Por eso, los perros de Antonio Becerro funcionan como el contrapunto a aquella nostalgia, como un camino paralelo, una tangente posible de esa ficción pues se trata de un artista que abandonó la pintura y proviene de otro underground, el de los 90, que carece de mística y se evaporó en el camino, que habita en una zona de discursos que jamás ha tenido memorial alguno porque no alcanzó a configurar ninguna clase de épica. Becerro, que practicó la taxidermia y que pareció no necesitar a nadie más que a sus obsesiones (la de perseguir una idea, la del perro como un signo capaz de condensar un imaginario social completo), instala una sala donde una multitud de perros blancos -como ángeles inesperados- habita ese limbo sin tiempo que es el Museo de Bellas Artes. Antes, si se sigue la línea, a esos mismos perros se los puede ver flotando desde el frontis y atravesando el hall. Nunca ocupan el centro, son una flecha que cruza diagonalmente el edificio. Son la línea, un camino. Al final, llegan a un cielo hecho de una luz azul que tiñe el piso de sal. Para Becerro, el museo es el cielo de los perros o, mejor dicho, una parodia del cielo.

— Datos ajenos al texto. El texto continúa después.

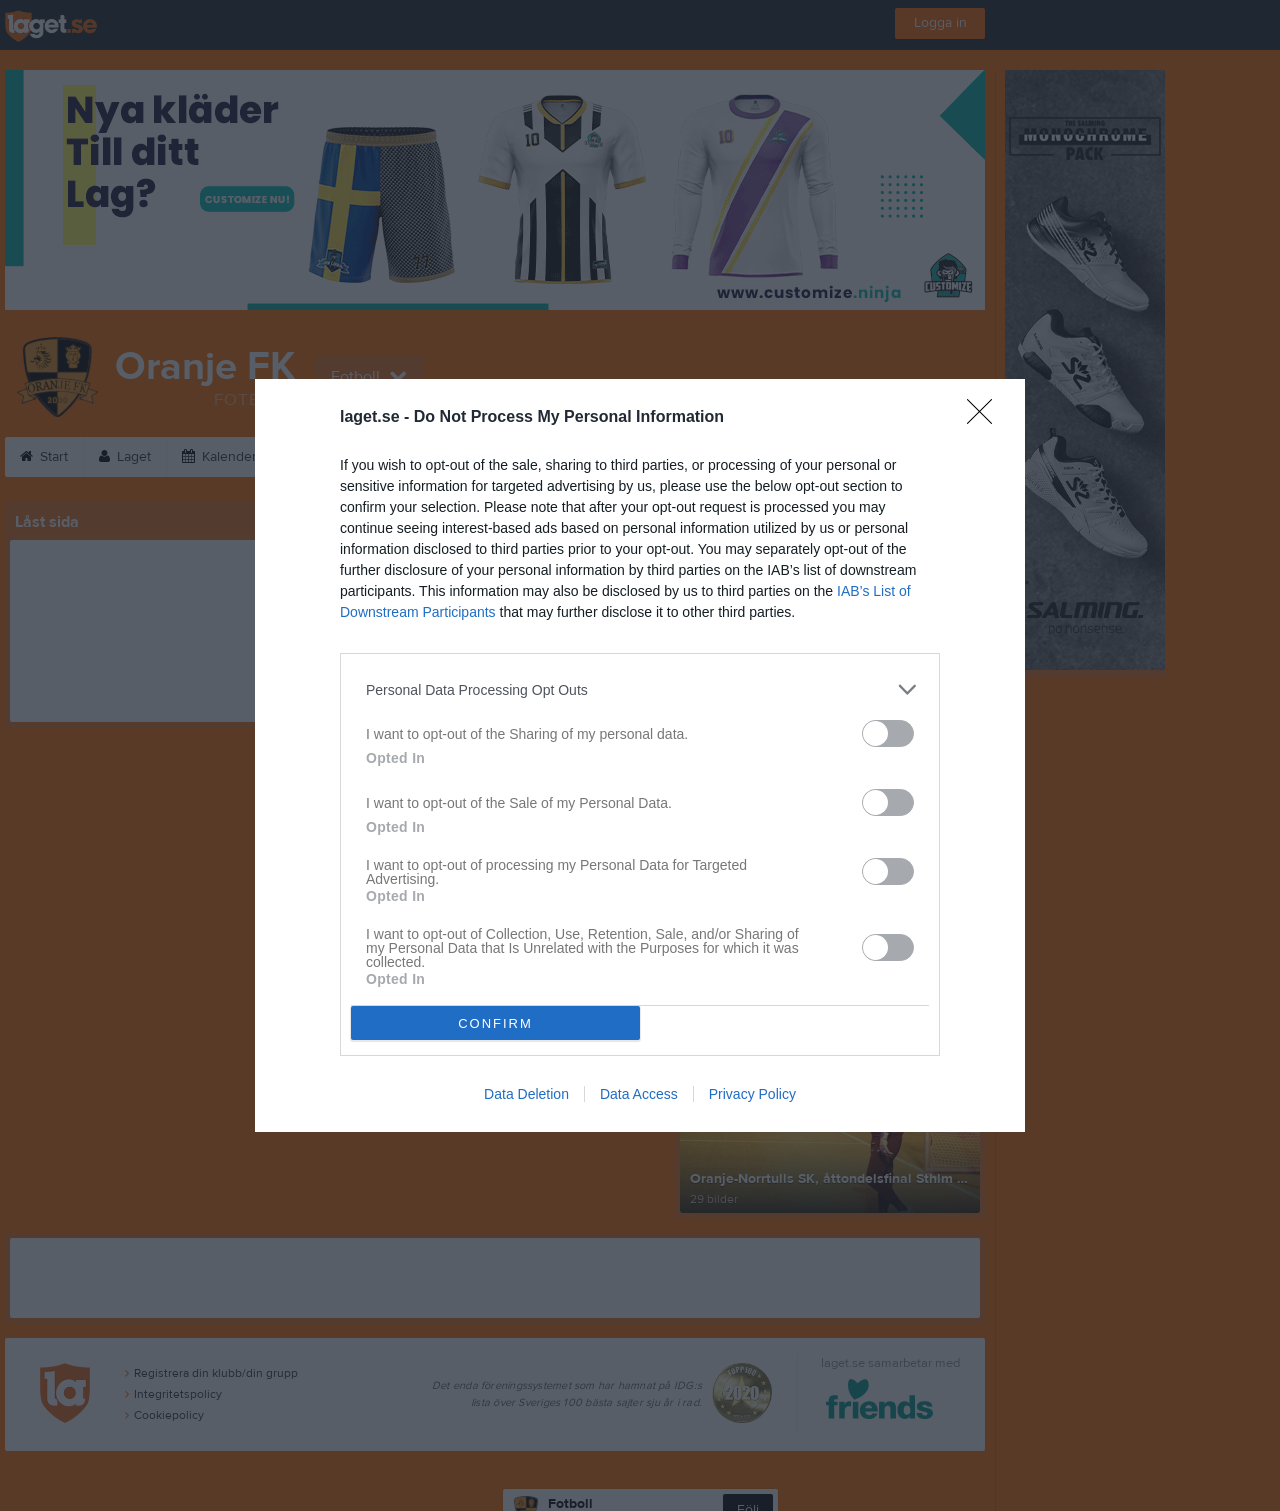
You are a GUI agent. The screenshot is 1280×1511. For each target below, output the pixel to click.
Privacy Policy (752, 1094)
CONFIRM (495, 1023)
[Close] (986, 418)
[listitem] (640, 689)
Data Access (639, 1094)
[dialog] (640, 755)
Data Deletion (526, 1094)
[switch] (888, 733)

Los perros son unos fantasmas, pero también están ahí de paso, como ánimas sin nombre que recorren Santiago. Quiltros a la deriva en la ciudad, con ellos Becerro compone un paisaje que va a desaparecer porque es simplemente una alucinación, una cosa imposible, como si su belleza efectiva descansara en el cinismo de su fugacidad, en el hecho de proponer esa sala azul como una mera estación de paso, un cielo intercambiable en un museo hecho de tiempo presente.